Problem
Minimum O/S ulimit settings detected during a NetBackup install or upgrade.
The ulimit settings are most crucial on primary and media servers that execute many hundreds of simultaneously backup or restore jobs.
Settings that are too low will cause application faults and job failures once the concurrent job load exceeds the resources allowed to be consumed by the processes. A host may run without issue for months or years, but then begin to fail once the load increases sufficiently.
The warning below can be ignored on most NetBackup client hosts unless the ulimit value is less than 1024 or the concurrent job/stream count is >10 .
Error Message
The following check may fail during either NetBackup install or NetBackup upgrade:
not ok ulimit_nofiles: nofiles ulimit <value> is too low.

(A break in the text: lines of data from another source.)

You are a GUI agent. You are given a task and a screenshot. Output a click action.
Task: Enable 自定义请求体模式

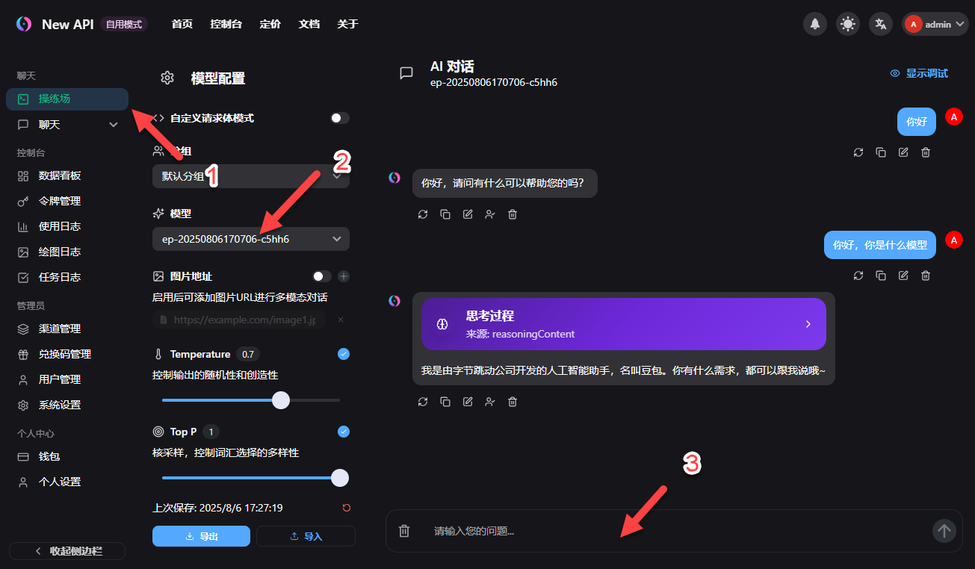(x=338, y=117)
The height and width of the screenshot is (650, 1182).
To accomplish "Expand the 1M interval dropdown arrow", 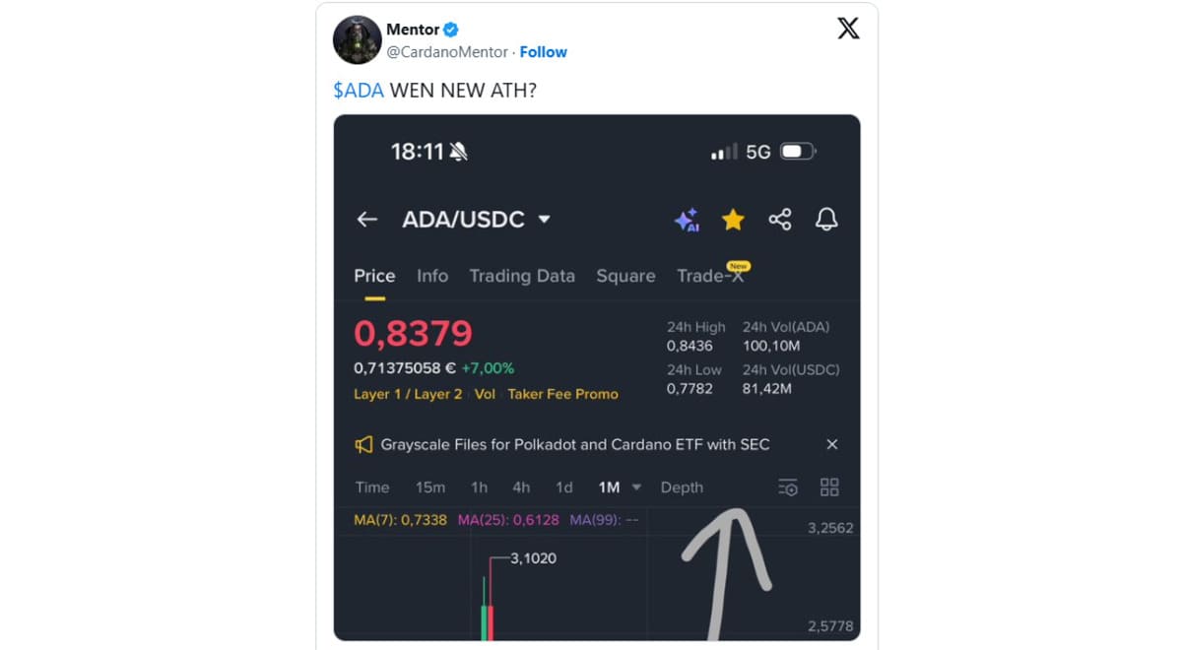I will [x=636, y=488].
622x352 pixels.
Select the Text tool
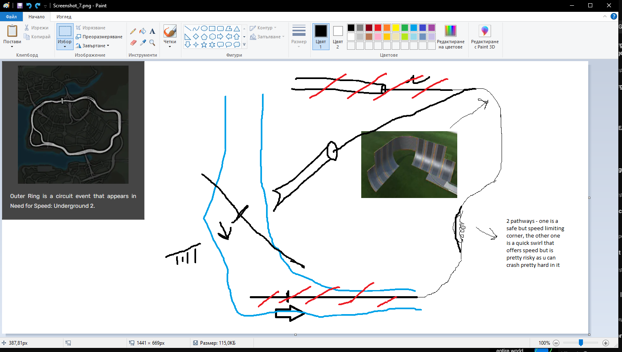152,31
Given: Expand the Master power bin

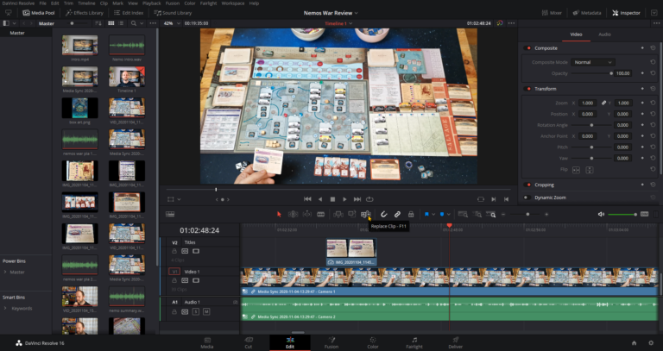Looking at the screenshot, I should pos(5,272).
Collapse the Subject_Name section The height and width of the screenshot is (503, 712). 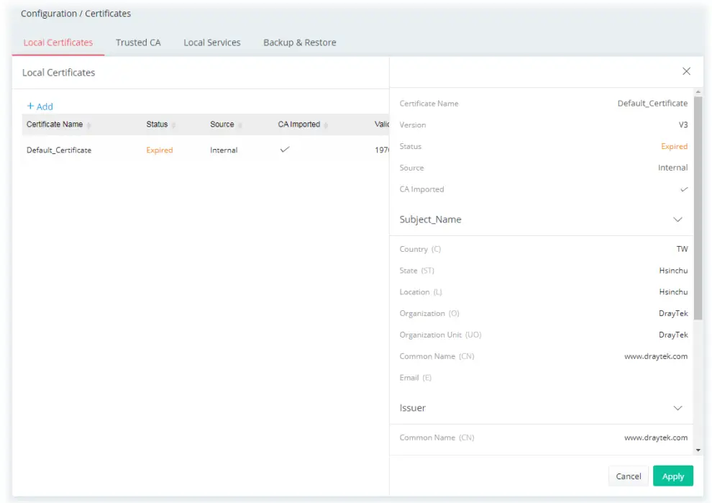[x=677, y=219]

NetBackup Master and Media Server processes may run slower if they are
limited to fewer than 8000 open file descriptors. This test runs
'ulimit -n' and checks that the result is at least 8000 on NetBackup
servers. See
https://www.veritas.com/support/en_US/article.TECH75332
for more information.
The following error message may be displayed or logged at other times:
Resource temporarily unavailable
Solution
The operating system (O/S) must be configured to allow NetBackup programs to utilize sufficient O/S resources to run the configured job load. The error above is specific to:
- Open files per process (nofile); recommended to be at least 8192 (soft) and 65536 (hard), never to unlimited.
Related file and process resources can also be reviewed and adjusted at the same time.
- Number of processes and threads per user (nproc); recommended to be at least 65536, for nbwmc across Flex containers.
- Maximum file size (fsize); recommended to be unlimited, never less than 500 GB.
Note: These resource limits are relevant to the root user, and also to the WEBSVC_USER (NetBackup 8.1+), and also to the SERVICE_USER (NetBackup 9.1+).
When are the ulimit settings for a process determined?
At process startup, soft and hard resource limits are granted by the operating system. Thus, changing the limits involves changing the runtime environment before a process is started. Accordingly, be very aware of both ‘when’ and ‘how’ NetBackup processes are started on the host.
- From the system boot or reboot environment.
- From a clustering technology using a cluster, node, or resource on-line script, such as Veritas Cluster Server.
- Via an independent service group (Linux systemctl) or in association with a resource group (Solaris project).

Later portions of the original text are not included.